MARCO MANGIAROTTI
Cronaca

L'ultimo Mangiarotti si toglie la maschera

La scherma dei gesti bianchi e una famiglia di campioni: addio a Mario, aveva 98 anni

La famiglia Mangiarotti

Bergamo, 11 giugno 2019 - Ha battuto l Duca di Galles all’Augusteo di Roma, dopo aver fatto piangere leggendari campioni e cavallereschi amici. Per una volta, iniziamo la storia di una leggenda sportiva da una donna, Rosetta Mangiarotti, moglie del caposcuola Giuseppe e vincitrice delle Olimpiadi della Grazia nel 1931 a Firenze.
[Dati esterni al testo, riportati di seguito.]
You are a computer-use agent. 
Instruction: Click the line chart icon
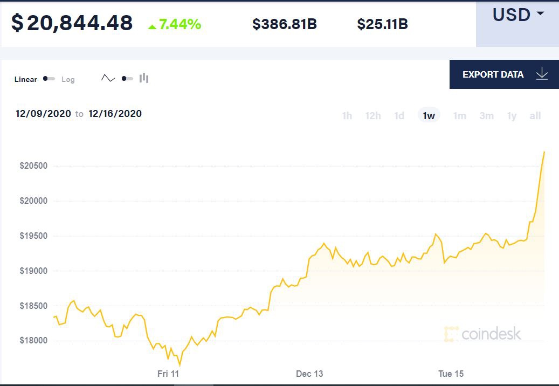point(108,78)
Il nonno Beppe non voleva che lei partecipasse, perché c’era la favorita di un gerarca in pedana, Rosetta fece i bagagli, andò in stazione e prese il treno per Firenze. Dove ridicolizzò la rivale. Era il fiore spinoso di Giuseppe Mangiarotti, più di 80 medaglie vinte dai suoi allievi fra Olimpiadi e Mondiali, dal dopo guerra. Giuseppe è un figlio inquieto della Belle Epoque, il padre Carlo un viveur del Risorgimento lombardo, la madre Adelina Stehle una soprano.
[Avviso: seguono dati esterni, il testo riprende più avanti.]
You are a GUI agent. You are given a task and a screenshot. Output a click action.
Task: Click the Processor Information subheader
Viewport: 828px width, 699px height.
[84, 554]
Giuseppe giocava nei palchi con i grandi della lirica e Boito lo ritroverà nei salotti londinesi da grande. A Milano è un habitué dei caffè in Galleria e delle corse a San Siro. Una scommessa ad handicap, lo prepara il barone siciliano Lancia di Brolo ed è il coup de foudre per l’arma da terreno, la spada. Il cugino Colombetti, maestro dei Savoia a Torino, lo forma, i primi tornei gli fanno capire la superiorità della scuola francese a manico dritto, libero, che puoi stringere se domini il ferro, o rilasciare se la punta vuole passare con un semicerchio perfetto sotto la lama avversaria, pronta a colpire. Lucien Gaudin, sommo campione d’Oltralpe, è l’amico mancino da studiare.
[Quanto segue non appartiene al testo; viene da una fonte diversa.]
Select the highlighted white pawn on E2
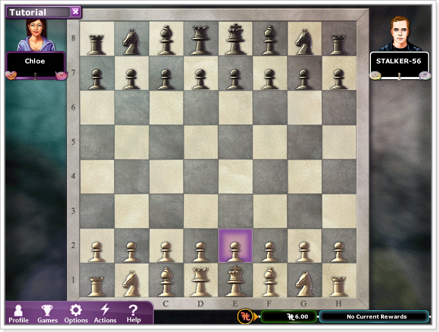The height and width of the screenshot is (332, 439). 236,246
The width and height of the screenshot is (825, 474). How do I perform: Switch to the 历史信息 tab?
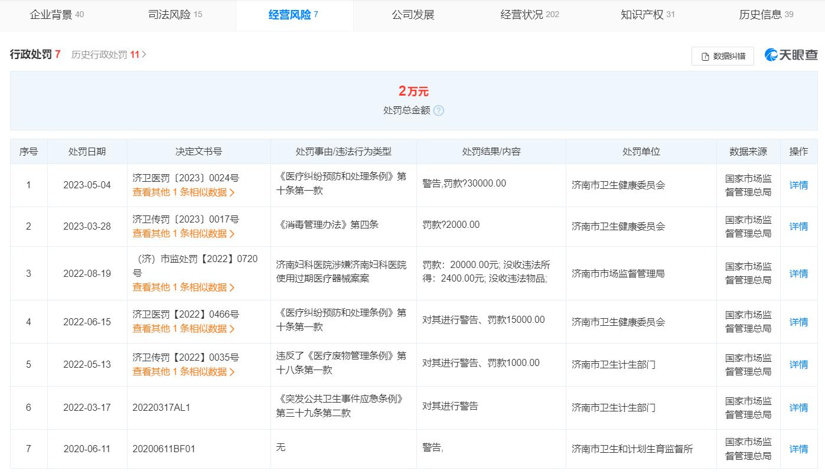pos(765,15)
I suoi allievi dovranno avere la padronanza del ferro dei campioni italiani e la souplesse danzante dei francesi, dalle Olimpiadi di Anversa, Amsterdam, Los Angeles, Berlino, dopo la guerra Londra, Helsinki, Melbourne, Roma. Brusati è una freccia, fleche, che non lascia scampo. Riccardi e Agostoni hanno fisico e tecnica, ma in Sala Mangiarotti, la Fossa dei Leoni di Via Passione (prima in Chiossetto), i figli ragazzini cominciano a impensierire i mostri sacri.

Dario, piccolo, estroso, funambolico (finta alla maschera e colpo al piede), un oro e due argenti alle Olimpiadi, nove oro, argento e bronzo ai Mondiali. Edoardo, il destro che si specchiò mancino, come il grande Gaudin, per sfruttare una meccanica perfetta, istinto prepotente, fame di vita e vittorie (6 oro, 5 argenti, due bronzo alle Olimpiadi, 13, 8 e 3 ai Mondiali). Lui spada e fioretto, quando papà Giuseppe capì che doveva difendersi da atleti che avevano dieci anni meno di lui. Il delitto perfetto se non avesse incontrato un grande campione francese, D’Oriola.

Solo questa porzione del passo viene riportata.